Different Eastern Spices
Or, perhaps you're celebrating hanukkah, or yaldā, or kwanzaa, or festivus. Whatever it is, I hope you're eating well with people you love. Or eating well with people you hate, but really love because of a blood line. Oh family.
As much as I get bugged by the commercial side of the festive-season, I love presents. I love giving them, I love getting them, I love seeing people's faces when they open them. It's like crack to me. My student salary encourages me to be inventive with presents. Well, that or broke-ass poor. Take your pick. I pick inventive.
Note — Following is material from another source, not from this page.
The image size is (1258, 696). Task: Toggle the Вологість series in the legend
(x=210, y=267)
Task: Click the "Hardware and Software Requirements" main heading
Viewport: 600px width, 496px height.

Jane and I have started a tradition where we give family and friends preserves for party. Last year was bourbon fig jam and christmas spiced stone-fruit jam. This year we're doing this spicy tomato relish (which is mind blowing) and boozy apricots (which is equally mind blowing, but for those with a sweet-tooth). This relish tastes particularly good with burgers, beers, or vintage hard cheese. It is probably best enjoyed with silly family members wearing lopsided paper hats.
Spicy Tomato Relish
Ingredients:- 1 kg any variety of tomato (2.2 pounds)
- 2 capsicums
- 1 tin chopped tomatoes
- 3 cloves garlic
- 3 shallots (chopped finely)
- 3/4 cup white vinegar
- 1 tsp mustard powder
- Fresh chilli (to your liking)
- Sea salt & black pepper
- Cut any large tomatoes in half. Cut the capsicums in half and remove the seeds. Smaller tomatoes can be roasted whole.
- Place tomatoes (cut side down), capsicum (cut side down), and garlic cloves (still whole) in oven. Roast until tomatoes are soft, and capsicum skins are blackened.
- Squeeze the garlic out of their skins & remove tomatoes from the vine (if any).
- Put all ingredients in a large pot. Bring to the boil and simmer for 1-2 hours until reduced by one-half to three-quarters. If the mixture tastes a bit too vinegary still, add a small amount of brown sugar. Note: If you are making a larger quantity of this mixture, like I did, it will take longer to boil down to a 'relish-like' consistency.
- If preserving put into heated jars. You can heat them by sitting them in boiled water. Put the relish in the jar, seal the jar, and then put it upside down on the bench to cool. This will seal the jar and make it 'pop' when opening.